10 July 2006

School's Out For Summer



Today was my second major shift at Broadway Cinema. Last week I had called E.ON to ask for feedback on my unsuccessful interview of Wednesday 28 June. They had told me that they didn't have this information to hand and that someone would call me back. I had intended to record this conversation when it took place, but nobody had yet been in touch. So before leaving for work, I called again to obtain the feedback. Again I was told that nobody was available to speak to me at this time and that again someone would contact me.

I got to Broadway at 9:45. There were two end-of-term schools events lined up. School groups from all over Nottinghamshire coming to special screenings of Ice Age 2: The Meltdown (which I had already seen on Saturday). The first group were very well behaved and didn't make much mess in the cinema. They had been told by their teachers that they were not allowed to eat, so subsequently they didn't leave much rubbish. As an usher, the success (or ease) of a shift is normally rated on three different factors:

1. Audience numbers (the fewer the better)
2. Latecomers (the fewer the better)
3. Snacks consumed / mess made (the fewer the better)

While the children were watching the film, I began writing the first of the day diaries (published on this blog) in my notebook. It was something that I had been planning to do since the very beginning of the project - to make a short report for each day of 'Part-time', which would run-alongside and complement the data being collected in the Prime Time spreadsheet. These would provide a more subjective and anecdotal account of events.

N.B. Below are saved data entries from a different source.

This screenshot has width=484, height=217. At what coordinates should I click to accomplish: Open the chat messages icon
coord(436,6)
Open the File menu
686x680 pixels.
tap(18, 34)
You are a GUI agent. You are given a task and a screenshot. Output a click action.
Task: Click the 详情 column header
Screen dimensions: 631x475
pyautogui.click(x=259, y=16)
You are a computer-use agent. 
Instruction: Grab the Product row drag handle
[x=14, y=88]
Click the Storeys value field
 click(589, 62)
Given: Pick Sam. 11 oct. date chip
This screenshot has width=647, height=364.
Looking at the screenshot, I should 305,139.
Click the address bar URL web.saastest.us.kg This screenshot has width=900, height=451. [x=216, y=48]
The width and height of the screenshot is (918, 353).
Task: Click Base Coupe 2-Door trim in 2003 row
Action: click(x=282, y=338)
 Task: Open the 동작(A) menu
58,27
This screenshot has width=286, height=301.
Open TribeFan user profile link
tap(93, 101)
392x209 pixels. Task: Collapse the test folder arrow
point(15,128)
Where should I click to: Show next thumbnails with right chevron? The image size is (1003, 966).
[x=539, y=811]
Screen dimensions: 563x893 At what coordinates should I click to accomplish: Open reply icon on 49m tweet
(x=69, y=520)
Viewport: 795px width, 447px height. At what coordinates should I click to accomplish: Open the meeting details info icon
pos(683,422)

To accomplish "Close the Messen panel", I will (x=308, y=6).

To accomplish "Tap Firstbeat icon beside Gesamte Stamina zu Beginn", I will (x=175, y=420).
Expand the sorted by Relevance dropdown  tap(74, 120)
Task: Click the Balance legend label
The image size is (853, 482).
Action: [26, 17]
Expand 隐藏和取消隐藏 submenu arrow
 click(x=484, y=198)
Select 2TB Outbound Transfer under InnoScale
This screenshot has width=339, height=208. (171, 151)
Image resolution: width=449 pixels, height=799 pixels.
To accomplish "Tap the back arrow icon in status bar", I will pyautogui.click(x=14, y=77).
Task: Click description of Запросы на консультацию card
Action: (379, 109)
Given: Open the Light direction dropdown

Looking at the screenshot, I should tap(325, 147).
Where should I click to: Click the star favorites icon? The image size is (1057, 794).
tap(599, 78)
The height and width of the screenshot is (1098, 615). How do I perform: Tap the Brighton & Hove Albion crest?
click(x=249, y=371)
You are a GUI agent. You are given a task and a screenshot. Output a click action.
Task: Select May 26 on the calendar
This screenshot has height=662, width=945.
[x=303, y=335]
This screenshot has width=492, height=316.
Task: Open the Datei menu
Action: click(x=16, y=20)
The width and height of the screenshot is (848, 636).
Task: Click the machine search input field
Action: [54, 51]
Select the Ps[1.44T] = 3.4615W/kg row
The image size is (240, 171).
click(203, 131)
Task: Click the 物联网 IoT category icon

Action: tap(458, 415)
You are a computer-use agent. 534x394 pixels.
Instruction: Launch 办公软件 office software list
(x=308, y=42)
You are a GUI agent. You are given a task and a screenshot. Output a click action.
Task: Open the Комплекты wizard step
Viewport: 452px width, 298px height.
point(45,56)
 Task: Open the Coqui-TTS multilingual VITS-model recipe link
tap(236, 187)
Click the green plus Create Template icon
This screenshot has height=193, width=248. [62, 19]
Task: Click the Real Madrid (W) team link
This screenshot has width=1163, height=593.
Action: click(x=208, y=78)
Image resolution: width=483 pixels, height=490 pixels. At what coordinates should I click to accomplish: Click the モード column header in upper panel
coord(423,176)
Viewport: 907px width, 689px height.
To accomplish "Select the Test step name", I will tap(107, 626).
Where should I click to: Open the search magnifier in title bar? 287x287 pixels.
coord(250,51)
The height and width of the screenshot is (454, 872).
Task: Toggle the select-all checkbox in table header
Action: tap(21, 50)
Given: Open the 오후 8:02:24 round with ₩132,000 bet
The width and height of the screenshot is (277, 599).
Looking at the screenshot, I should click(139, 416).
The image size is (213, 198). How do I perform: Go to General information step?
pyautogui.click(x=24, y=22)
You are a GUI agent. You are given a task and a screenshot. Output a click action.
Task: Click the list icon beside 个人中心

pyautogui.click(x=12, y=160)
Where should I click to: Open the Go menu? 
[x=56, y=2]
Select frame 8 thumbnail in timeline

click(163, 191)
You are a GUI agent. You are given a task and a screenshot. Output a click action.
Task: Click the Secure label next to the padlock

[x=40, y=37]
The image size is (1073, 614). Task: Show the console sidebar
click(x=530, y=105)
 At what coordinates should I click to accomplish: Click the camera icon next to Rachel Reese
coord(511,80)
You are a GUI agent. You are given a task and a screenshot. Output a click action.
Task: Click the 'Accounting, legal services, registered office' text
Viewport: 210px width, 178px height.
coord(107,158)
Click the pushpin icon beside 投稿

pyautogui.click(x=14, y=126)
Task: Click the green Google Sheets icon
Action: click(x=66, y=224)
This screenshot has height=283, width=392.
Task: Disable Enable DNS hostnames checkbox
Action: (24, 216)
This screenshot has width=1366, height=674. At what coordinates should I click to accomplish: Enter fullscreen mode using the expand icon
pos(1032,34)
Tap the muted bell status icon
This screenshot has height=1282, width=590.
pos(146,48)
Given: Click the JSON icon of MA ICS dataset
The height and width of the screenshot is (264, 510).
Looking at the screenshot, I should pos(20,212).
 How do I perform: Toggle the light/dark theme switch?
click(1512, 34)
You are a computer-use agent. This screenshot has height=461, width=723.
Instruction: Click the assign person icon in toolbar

I began writing about the first day of the project (Monday 26 June), looking back over two weeks. This was odd, but also quite a successful way of working. It amazed me how easy it was to re-live the events of each day, when I focussed and began writing. I was aided by the Prime Time Log Book, which had a minute-by-minute record of activity helping me to recall the finer details.

I got through the first couple of day's diary entries whilst ushering that day. Once the film has begun, if I don't want to watch it, I am permitted to sit outside on the comfy chair and do what ever I like. I can read magazines, books or work in my notebook. Given that today's shift was also part of 'Part-time' I had the added satisfaction of being paid (by Prime), to be paid (by Broadway) to do my own work!

The afternoon's screening was upstairs in Screen 1, which has a much large capacity than Screen 2. I was told they were expecting a lot more kids. The other bad news was that they were going to give all of them all sweets as part of the end-of-term party deal. As an usher, it's difficult not to despise anyone who brings food into the cinema, as after the screening, every single last little piece of popcorn has to be picked up by hand. The thought of 150 screaming ten-year-olds with free reign over boxes and boxes of Haribos was quite terrifying.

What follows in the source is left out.